— Directive —
Reproduce the LLVM patch email verbatim, from "This is another" down to "for another day).".

— Selected excerpt —

[llvm-branch-commits] [llvm] ValueTracking: Special case fmul by llvm.amdgcn.trig.preop (PR #183373)

Thu Feb 26 07:49:20 PST 2026

https://github.com/arsenm updated https://github.com/llvm/llvm-project/pull/183373

>From 618e4f59e6ccdc663680253a9962f58abfb275e3 Mon Sep 17 00:00:00 2001
From: Matt Arsenault <Matthew.Arsenault at amd.com>
Date: Wed, 25 Feb 2026 15:45:08 +0100
Subject: [PATCH 1/4] ValueTracking: Special case fmul by
 llvm.amdgcn.trig.preop

This is another instance of the logic from #183159. If we know
one source is not-infinity, and the other source is less than or
equal to 1, this cannot overflow. Special case llvm.amdgcn.trig.preop,
as a substitute for proper range tracking. This almost enables pruning
edge case handling in trig function implementations, if not for the
recursion depth limit (but that's a problem for another day).
---
 llvm/lib/Analysis/ValueTracking.cpp           |  37 ++++--
 .../AMDGPU/nofpclass-amdgcn-trig-preop.ll     | 113 ++++++++++++++++++
 2 files changed, 138 insertions(+), 12 deletions(-)

diff --git a/llvm/lib/Analysis/ValueTracking.cpp b/llvm/lib/Analysis/ValueTracking.cpp
index 2684b41cd1e5d..5eb048d1fd8ff 100644
--- a/llvm/lib/Analysis/ValueTracking.cpp
+++ b/llvm/lib/Analysis/ValueTracking.cpp
@@ -4965,6 +4965,12 @@ static constexpr KnownFPClass::MinMaxKind getMinMaxKind(Intrinsic::ID IID) {
   }
 }
 
+/// \return true if this is a floating point value that is known to have a
+/// magintude smaller than 1. i.e., fabs(X) <=1.0
+static bool isAbsoluteValueLessEqualOne(const Value *V) {
+  return match(V, m_Intrinsic<Intrinsic::amdgcn_trig_preop>(m_Value()));
+}
+
 void computeKnownFPClass(const Value *V, const APInt &DemandedElts,
                          FPClassTest InterestedClasses, KnownFPClass &Known,
                          const SimplifyQuery &Q, unsigned Depth) {
@@ -5574,37 +5580,44 @@ void computeKnownFPClass(const Value *V, const APInt &DemandedElts,
                 Op->getType()->getScalarType()->getFltSemantics())
           : DenormalMode::getDynamic();
 
+    Value *LHS = Op->getOperand(0);
+    Value *RHS = Op->getOperand(1);
     // X * X is always non-negative or a NaN.

— Supplied data —

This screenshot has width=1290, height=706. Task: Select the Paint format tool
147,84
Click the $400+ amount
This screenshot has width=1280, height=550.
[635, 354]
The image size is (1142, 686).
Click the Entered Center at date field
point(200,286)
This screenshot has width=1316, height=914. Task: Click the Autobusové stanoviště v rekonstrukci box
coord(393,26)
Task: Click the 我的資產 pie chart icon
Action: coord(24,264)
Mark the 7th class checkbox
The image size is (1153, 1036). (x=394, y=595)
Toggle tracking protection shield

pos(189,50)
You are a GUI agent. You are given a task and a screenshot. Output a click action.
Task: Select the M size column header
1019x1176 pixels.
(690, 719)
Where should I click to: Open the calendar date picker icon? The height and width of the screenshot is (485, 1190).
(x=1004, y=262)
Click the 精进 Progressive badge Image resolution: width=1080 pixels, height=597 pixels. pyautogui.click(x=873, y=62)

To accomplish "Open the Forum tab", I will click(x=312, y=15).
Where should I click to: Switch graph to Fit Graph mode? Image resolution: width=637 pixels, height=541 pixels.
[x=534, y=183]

— Output of the task —
This is another instance of the logic from #183159. If we know
one source is not-infinity, and the other source is less than or
equal to 1, this cannot overflow. Special case llvm.amdgcn.trig.preop,
as a substitute for proper range tracking. This almost enables pruning
edge case handling in trig function implementations, if not for the
recursion depth limit (but that's a problem for another day).